Stored items >>
◇ ◇ ◇ ◇ ◇

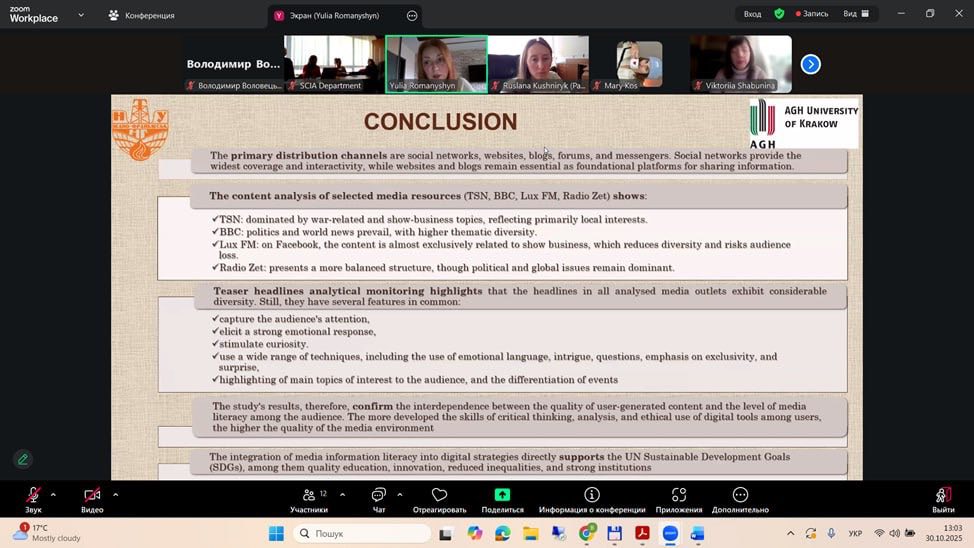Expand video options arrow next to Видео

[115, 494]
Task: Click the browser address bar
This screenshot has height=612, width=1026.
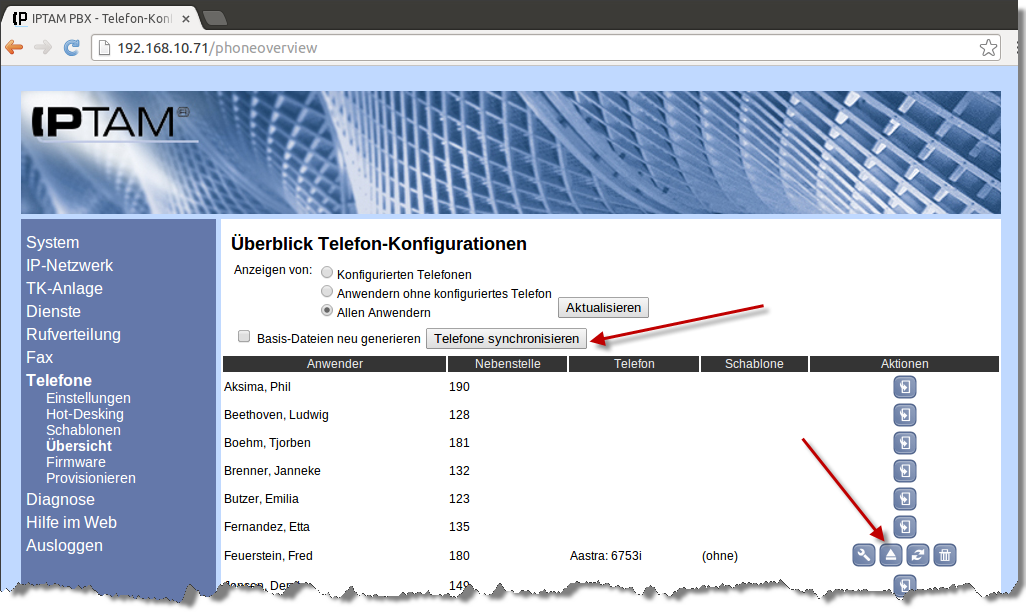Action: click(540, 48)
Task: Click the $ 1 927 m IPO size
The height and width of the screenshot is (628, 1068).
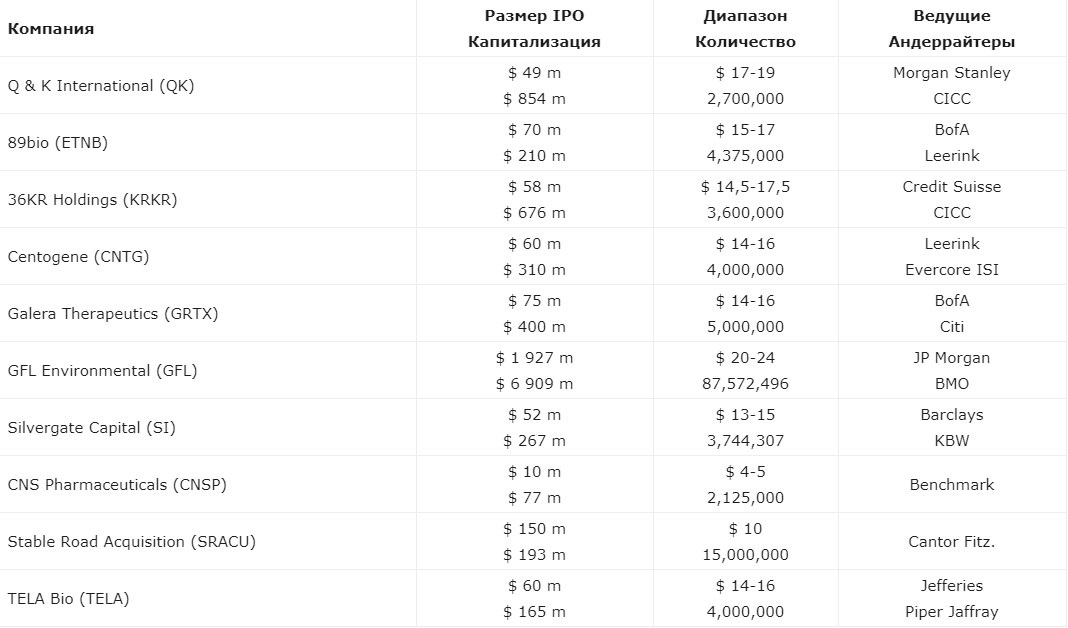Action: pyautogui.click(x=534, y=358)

◇ ◇ ◇ ◇ ◇

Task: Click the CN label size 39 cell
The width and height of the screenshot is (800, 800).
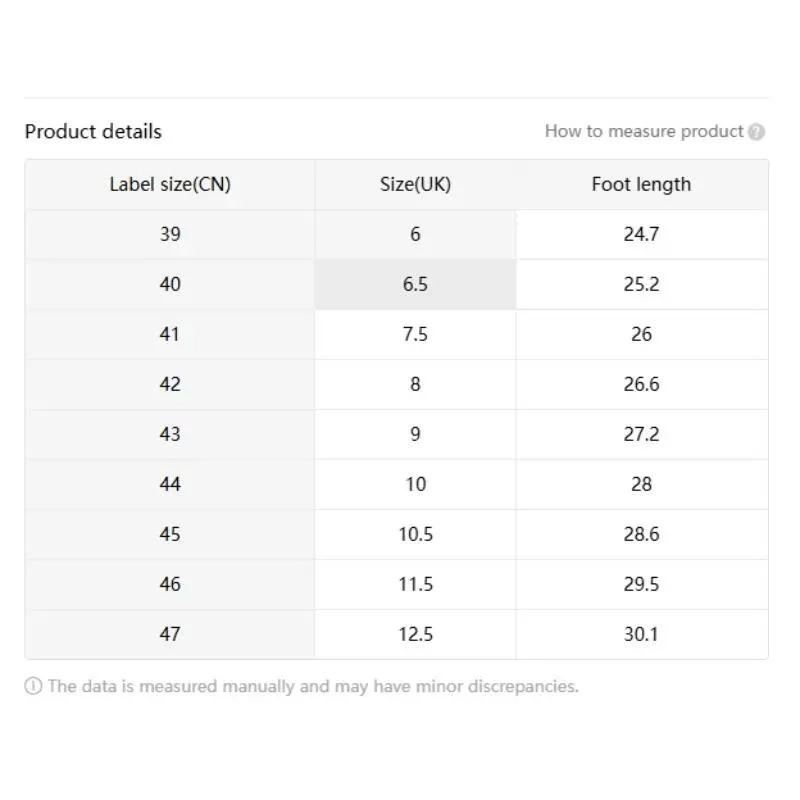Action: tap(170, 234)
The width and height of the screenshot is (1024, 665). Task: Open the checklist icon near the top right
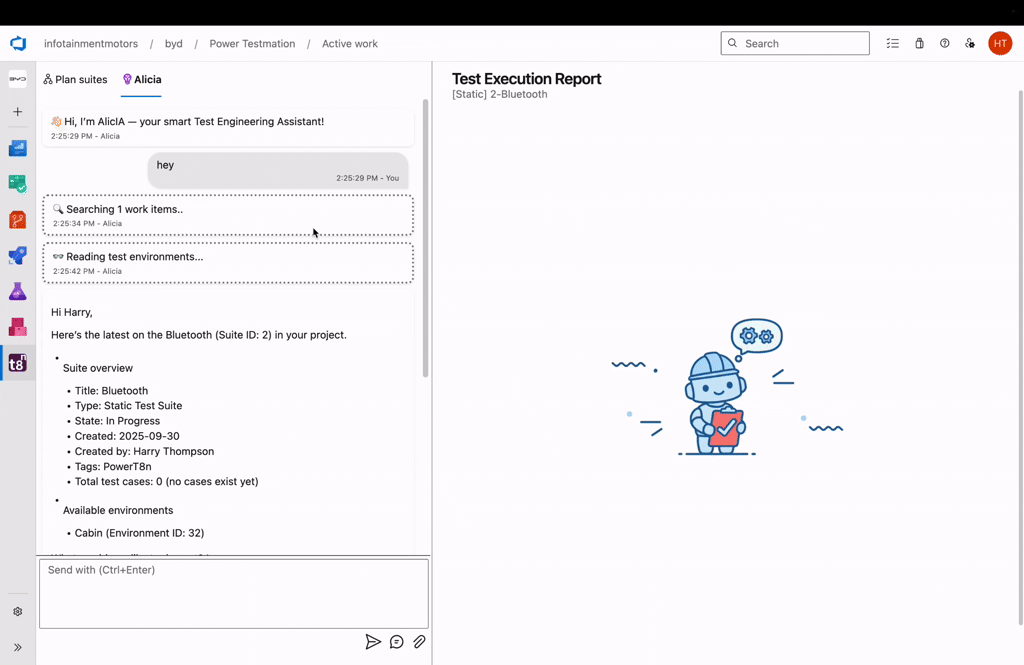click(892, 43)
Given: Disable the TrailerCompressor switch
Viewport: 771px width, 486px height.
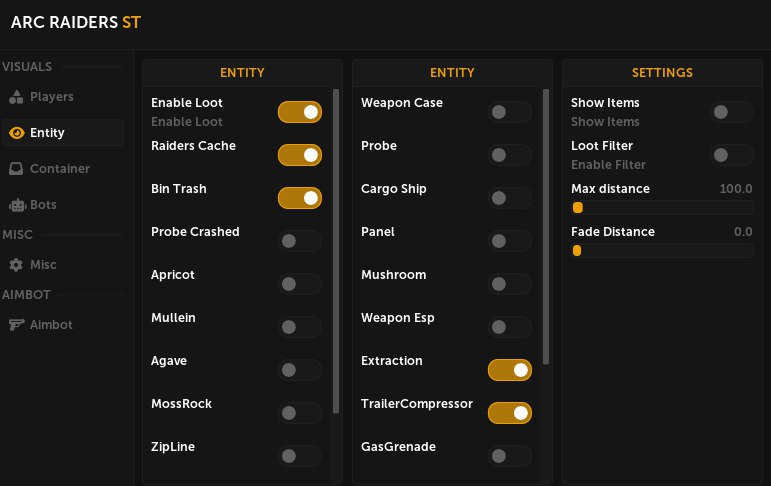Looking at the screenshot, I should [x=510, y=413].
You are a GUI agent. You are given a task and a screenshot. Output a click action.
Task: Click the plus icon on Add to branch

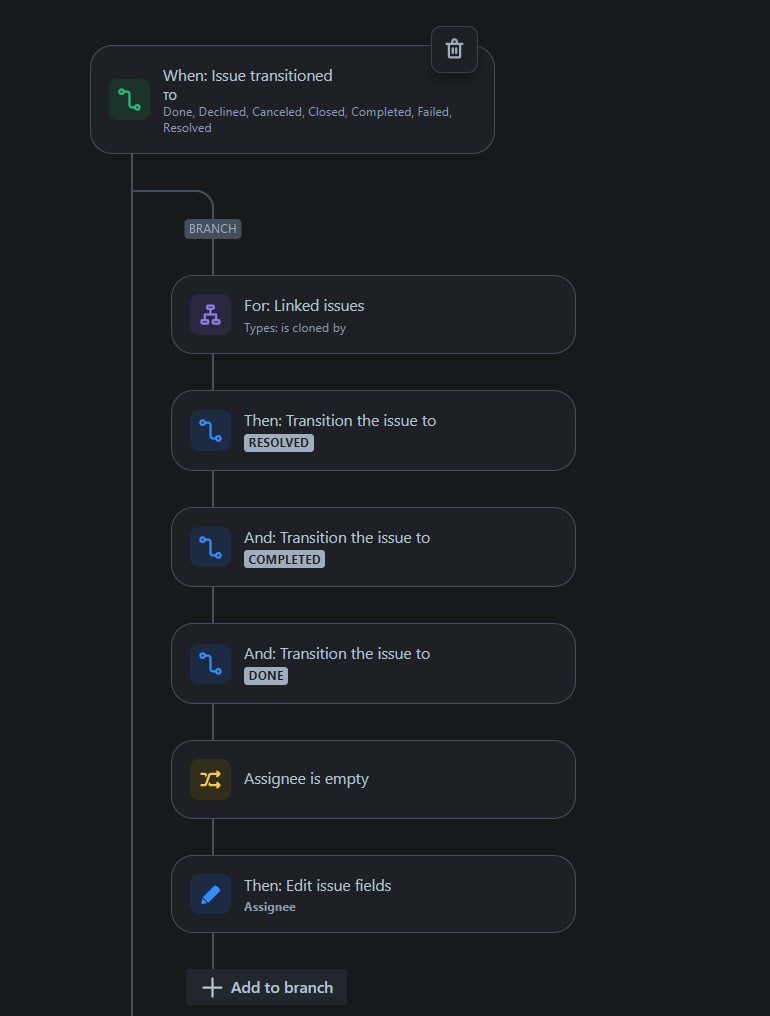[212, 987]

◇ ◇ ◇ ◇ ◇

About this exercise >> Above are some records. Copy each of their lines that holds the string "size".

Response to the exercise >>
Task: Click the $ 1 927 m IPO size
Task: Click the CN label size 39 cell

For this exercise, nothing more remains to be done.